» **Task to complete**
What do the lines say, reproduced word for word, from the first of the entries below through the line bearing "You are a computer-use agent. Screen dimensions: 1226x707"?

─── Exercise data

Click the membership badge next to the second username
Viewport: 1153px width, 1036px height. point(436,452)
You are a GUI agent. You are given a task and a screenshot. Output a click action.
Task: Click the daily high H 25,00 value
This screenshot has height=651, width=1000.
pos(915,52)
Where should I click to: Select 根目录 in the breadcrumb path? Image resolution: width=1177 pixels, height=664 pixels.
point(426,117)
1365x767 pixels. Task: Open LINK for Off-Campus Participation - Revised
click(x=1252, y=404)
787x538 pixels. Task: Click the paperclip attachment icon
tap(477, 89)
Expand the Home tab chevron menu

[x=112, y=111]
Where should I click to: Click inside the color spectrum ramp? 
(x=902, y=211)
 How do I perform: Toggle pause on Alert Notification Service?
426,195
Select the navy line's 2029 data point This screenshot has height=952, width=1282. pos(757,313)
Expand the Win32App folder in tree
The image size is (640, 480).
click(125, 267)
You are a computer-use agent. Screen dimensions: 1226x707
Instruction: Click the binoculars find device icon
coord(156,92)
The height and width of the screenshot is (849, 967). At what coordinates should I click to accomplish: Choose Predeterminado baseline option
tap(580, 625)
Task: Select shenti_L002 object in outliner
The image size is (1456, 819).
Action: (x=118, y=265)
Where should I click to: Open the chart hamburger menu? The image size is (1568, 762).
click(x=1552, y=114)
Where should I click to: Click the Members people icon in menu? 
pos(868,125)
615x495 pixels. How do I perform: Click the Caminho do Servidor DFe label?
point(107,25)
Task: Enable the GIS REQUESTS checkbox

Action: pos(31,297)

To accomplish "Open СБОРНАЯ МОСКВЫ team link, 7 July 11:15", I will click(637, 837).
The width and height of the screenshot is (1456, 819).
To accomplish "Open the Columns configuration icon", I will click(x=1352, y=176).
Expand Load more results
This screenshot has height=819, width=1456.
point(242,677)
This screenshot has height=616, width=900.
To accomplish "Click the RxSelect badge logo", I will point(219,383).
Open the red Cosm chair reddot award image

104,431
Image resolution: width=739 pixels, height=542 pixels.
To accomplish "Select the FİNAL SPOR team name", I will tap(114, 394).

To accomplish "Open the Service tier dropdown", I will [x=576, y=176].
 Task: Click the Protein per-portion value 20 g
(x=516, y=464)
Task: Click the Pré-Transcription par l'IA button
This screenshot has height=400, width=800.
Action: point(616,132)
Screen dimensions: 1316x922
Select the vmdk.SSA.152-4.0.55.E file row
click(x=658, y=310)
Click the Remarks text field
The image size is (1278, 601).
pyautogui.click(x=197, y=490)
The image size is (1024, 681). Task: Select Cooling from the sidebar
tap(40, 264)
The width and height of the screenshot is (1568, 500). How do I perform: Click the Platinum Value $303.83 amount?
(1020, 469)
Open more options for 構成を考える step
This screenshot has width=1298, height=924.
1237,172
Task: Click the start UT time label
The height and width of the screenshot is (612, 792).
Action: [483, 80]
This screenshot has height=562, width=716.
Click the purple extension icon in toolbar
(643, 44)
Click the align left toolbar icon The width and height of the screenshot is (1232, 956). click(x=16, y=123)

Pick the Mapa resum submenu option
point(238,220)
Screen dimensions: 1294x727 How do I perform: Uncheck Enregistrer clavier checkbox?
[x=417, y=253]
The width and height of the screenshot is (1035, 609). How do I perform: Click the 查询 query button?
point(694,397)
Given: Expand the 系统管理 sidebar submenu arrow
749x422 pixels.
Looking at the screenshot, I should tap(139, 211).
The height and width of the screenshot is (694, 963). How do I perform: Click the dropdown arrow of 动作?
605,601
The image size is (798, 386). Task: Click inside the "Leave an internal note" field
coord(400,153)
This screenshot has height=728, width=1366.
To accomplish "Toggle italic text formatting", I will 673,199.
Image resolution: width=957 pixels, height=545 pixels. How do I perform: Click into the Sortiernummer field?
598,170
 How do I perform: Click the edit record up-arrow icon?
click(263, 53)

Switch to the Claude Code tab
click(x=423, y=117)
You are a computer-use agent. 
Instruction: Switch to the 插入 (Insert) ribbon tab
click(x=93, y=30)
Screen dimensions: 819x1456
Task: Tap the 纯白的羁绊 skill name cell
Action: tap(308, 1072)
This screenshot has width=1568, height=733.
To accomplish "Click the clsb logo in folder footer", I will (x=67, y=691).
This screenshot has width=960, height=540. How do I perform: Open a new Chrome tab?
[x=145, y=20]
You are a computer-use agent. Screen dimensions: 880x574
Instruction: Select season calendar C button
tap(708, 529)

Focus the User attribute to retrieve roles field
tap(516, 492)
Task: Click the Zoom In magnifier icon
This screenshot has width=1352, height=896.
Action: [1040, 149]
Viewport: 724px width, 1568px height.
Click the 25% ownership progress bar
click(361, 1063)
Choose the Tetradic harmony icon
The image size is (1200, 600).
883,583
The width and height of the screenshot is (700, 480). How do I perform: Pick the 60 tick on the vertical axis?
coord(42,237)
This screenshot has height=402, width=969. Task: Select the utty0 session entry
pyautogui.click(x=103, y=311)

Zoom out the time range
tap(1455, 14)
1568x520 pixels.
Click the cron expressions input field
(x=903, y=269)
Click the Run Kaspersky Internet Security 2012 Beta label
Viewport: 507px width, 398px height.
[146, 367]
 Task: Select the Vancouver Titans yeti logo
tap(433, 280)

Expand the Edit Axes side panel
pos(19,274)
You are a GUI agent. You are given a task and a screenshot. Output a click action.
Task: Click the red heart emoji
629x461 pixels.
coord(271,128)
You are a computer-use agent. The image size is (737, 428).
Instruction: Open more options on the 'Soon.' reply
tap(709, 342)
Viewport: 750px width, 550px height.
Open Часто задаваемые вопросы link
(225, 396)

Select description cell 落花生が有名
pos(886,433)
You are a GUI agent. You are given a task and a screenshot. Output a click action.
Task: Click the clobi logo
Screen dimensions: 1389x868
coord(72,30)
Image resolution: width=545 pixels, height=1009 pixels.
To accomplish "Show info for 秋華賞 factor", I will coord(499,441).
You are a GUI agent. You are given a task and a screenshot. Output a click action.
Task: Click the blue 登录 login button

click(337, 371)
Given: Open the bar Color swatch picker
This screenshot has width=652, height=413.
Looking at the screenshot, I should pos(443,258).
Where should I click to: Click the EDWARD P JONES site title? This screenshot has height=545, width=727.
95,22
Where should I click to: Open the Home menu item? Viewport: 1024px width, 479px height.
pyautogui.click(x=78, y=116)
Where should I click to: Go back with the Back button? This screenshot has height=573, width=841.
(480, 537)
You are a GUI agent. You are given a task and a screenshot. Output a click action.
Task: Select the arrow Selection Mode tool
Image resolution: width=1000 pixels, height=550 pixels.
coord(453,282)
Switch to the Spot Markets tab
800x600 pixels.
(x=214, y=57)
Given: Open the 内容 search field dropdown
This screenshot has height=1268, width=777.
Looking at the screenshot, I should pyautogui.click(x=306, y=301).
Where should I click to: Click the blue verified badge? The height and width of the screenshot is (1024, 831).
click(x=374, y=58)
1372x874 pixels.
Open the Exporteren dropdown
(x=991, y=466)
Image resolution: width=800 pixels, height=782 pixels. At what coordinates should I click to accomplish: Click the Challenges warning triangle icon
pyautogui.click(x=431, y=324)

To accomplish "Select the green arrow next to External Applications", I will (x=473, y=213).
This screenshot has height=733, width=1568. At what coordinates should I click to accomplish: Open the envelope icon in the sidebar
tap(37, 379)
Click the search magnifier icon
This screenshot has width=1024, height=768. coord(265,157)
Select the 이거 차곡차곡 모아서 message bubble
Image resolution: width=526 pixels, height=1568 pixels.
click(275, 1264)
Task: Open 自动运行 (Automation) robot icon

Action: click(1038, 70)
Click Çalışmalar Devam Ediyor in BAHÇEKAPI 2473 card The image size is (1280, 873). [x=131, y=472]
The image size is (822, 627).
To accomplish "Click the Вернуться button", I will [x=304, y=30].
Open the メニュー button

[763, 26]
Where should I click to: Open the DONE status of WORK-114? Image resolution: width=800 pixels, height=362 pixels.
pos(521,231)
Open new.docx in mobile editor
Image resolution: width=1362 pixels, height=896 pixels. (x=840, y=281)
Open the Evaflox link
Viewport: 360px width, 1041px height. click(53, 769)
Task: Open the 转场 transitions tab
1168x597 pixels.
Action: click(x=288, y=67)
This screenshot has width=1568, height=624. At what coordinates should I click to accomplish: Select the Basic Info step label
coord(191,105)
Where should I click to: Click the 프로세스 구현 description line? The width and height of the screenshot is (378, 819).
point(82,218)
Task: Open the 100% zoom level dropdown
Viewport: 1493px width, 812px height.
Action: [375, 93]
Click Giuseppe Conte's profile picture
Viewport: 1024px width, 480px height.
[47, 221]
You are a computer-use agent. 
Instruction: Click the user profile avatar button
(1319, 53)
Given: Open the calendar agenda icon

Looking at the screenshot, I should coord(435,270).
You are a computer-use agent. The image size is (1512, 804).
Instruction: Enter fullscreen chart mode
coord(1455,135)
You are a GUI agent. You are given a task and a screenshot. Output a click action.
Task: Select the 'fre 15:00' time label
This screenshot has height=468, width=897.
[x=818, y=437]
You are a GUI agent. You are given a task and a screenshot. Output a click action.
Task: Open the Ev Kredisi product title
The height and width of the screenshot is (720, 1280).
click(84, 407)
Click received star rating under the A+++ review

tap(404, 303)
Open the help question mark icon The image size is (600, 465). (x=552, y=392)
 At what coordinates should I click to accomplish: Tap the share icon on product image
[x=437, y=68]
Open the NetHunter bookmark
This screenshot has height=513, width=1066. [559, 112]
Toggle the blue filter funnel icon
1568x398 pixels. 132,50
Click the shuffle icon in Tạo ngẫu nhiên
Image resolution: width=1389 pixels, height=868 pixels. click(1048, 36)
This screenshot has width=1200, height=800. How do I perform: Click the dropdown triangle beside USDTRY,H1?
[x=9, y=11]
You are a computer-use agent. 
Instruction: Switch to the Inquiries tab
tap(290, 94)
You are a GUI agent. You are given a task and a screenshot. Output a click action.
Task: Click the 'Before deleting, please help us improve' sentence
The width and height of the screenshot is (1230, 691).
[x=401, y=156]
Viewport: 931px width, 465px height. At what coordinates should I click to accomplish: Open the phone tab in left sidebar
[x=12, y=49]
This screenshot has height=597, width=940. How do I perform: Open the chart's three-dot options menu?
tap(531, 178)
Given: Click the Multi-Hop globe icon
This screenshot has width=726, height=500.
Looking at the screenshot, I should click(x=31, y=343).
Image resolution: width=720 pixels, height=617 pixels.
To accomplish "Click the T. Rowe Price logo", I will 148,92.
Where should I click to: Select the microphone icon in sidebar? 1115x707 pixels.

──────

» **Reply to the task**
Click the membership badge next to the second username
Viewport: 1153px width, 1036px height. point(436,452)
You are a GUI agent. You are given a task and a screenshot. Output a click action.
Task: Click the daily high H 25,00 value
This screenshot has height=651, width=1000.
pos(915,52)
Where should I click to: Select 根目录 in the breadcrumb path? Image resolution: width=1177 pixels, height=664 pixels.
point(426,117)
1365x767 pixels. Task: Open LINK for Off-Campus Participation - Revised
click(x=1252, y=404)
787x538 pixels. Task: Click the paperclip attachment icon
tap(477, 89)
Expand the Home tab chevron menu

[x=112, y=111]
Where should I click to: Click inside the color spectrum ramp? 
(x=902, y=211)
 How do I perform: Toggle pause on Alert Notification Service?
426,195
Select the navy line's 2029 data point This screenshot has height=952, width=1282. pos(757,313)
Expand the Win32App folder in tree
The image size is (640, 480).
click(125, 267)
You are a computer-use agent. Screen dimensions: 1226x707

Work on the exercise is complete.